The discussion touched on several different aspects of competency-based education, but one point that was emphasized throughout all presentations was the need to rethink school structures to truly personalize learning. In order to provide diverse pathways that allow students to move at their own pace and demonstrate proficiency, schools should be organized by demonstration of mastery, rather than age or grade. This presents a number of challenges such as ensuring that student groupings are appropriate and flexible and that teachers have the ability to identify and teach students at different levels in the same classroom.

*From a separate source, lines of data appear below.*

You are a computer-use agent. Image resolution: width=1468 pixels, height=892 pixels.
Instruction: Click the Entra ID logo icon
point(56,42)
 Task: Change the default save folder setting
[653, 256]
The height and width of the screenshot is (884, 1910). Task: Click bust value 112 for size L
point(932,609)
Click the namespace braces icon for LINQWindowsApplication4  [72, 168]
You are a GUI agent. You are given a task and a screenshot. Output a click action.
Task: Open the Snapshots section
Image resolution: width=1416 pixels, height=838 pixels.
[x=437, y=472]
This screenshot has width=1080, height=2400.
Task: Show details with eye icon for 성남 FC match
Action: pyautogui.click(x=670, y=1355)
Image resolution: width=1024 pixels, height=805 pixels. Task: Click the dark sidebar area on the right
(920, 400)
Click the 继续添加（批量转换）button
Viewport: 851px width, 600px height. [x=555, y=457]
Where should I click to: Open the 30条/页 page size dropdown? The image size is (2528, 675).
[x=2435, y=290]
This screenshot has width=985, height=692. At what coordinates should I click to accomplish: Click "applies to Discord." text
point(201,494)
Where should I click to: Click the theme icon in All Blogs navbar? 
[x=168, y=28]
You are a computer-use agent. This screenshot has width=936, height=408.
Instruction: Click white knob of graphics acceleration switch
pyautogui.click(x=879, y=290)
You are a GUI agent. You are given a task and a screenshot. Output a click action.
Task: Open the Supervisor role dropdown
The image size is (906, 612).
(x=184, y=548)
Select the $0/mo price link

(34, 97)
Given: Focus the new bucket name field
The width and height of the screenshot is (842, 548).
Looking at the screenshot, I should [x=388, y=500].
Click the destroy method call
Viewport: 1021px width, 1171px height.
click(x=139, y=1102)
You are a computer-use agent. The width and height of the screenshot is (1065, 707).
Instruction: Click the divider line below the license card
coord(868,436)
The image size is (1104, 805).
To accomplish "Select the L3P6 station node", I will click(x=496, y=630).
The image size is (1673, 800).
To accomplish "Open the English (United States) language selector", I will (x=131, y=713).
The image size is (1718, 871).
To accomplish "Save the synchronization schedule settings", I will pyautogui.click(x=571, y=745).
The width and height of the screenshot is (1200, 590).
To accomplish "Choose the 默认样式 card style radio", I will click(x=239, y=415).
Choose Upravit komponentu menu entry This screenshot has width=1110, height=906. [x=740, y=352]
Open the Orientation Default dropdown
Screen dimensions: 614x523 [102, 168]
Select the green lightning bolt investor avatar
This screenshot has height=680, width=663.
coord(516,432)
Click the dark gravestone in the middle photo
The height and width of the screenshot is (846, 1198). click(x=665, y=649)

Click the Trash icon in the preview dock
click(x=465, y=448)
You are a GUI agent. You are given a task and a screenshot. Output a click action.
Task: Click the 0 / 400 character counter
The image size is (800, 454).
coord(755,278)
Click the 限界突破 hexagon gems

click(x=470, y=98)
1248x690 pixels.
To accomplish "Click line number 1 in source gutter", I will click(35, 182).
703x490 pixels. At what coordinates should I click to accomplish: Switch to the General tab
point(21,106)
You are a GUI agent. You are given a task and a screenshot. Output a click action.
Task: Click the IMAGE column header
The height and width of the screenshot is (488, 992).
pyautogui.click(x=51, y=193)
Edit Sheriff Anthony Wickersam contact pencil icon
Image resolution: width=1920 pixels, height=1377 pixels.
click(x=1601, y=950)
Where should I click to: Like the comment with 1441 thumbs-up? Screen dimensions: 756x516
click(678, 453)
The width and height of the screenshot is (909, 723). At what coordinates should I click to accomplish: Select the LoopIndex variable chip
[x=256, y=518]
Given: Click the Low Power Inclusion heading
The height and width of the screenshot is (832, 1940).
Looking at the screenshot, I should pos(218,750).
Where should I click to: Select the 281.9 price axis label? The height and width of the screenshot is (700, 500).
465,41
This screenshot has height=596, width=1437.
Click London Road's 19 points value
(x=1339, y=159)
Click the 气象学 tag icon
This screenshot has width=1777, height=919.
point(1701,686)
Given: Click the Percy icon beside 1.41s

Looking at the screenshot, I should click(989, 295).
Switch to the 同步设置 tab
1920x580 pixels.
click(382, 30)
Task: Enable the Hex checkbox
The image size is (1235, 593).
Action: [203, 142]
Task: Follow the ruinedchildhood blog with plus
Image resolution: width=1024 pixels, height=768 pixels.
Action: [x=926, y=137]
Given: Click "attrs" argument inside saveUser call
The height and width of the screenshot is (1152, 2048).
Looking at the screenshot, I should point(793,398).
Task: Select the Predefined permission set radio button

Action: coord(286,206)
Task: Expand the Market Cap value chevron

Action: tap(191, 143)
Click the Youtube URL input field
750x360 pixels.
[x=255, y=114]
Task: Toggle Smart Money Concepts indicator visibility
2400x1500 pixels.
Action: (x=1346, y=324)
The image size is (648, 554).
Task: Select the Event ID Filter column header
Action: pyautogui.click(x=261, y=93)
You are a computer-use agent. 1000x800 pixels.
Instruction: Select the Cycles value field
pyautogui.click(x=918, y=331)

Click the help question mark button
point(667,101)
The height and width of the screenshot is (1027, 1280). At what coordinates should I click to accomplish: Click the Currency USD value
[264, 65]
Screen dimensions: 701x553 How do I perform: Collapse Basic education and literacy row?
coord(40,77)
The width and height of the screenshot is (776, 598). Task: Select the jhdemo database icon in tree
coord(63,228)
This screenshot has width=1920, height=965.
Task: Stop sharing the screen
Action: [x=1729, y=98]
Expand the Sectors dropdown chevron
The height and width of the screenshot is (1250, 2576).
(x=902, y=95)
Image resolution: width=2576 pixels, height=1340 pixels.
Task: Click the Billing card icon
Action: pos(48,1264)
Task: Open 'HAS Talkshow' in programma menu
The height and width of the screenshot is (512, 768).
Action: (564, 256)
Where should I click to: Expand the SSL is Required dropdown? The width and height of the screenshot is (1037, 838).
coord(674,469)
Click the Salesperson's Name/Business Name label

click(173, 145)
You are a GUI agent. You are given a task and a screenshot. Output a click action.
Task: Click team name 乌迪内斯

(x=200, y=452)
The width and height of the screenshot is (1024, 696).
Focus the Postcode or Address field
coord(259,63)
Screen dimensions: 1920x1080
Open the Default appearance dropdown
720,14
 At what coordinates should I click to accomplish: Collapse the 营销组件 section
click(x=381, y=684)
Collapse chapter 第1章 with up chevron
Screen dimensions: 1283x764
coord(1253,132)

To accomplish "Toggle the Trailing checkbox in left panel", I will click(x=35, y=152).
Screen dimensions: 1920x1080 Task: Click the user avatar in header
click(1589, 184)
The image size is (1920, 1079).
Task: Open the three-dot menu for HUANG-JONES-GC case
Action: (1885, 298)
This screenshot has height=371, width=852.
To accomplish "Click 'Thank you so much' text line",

Through their research, Lewis and Steele found that successful districts have made use of unique online resources to provide content in an anywhere, anytime setting. They have also re-envisioned the role of the teacher to leverage technology to diagnose students, dynamically regroup students based on that data, and provide supports to ensure that students are on pace. Learning Management Systems such as “Educate” (used in RSU 18 and Lindsay Unified) support teachers in grouping students by tracking students’ progress in all competencies over several years. Lindsay Unified and RSU 18 shared some approaches to regrouping students. Rooney discussed how Lindsay Unified uses flexible scheduling to allow students to spend more time on specific topics. They have developed a flexible method of regrouping that can change on a daily basis and allows for students to either engage in different content or physically go into another room. Laughlin explained that grouping should not be based solely on progress standards. In RSU 18, schools use “Educate” to understand where students are in their learning and group them based on the standards, student interest, and learning styles. In order to encourage student agency and the ability for them to develop their own pathways, interests and learning styles were also used to create a truly personalized environment.
While grouping students can be an effective instructional strategy, there are concerns that grouping is just another form of tracking and that students who are lower performing will be placed in lower level classes. In order to avoid tracking, RSU 18 advances students individually and not in cohorts, giving students the opportunity t to identify their strengths as a certain type of learner. Laughlin argued that in order to make this an equitable system, schools must take advantage of anywhere, anytime learning and allow students to demonstrate proficiency in multiple ways. Rooney argued that while achievement gaps might increase initially as schools identify content areas in which students are lacking, over time, this system will allow those students to fill those gaps and become more engaged in their learning. He also made the point that our current system oftentimes allows students to advance despite major gaps in their learning and that it is more damaging to advance under-prepared students through the system than it is to address gaps in the K-12 system. The bottom line is that competency-based systems provide a more transparent measure of student learning that more clearly illuminates the equity gaps that currently exist and can provide personalized learning to all students to close those gaps.
Andrew Valent is a Program Associate at the American Youth Policy Forum.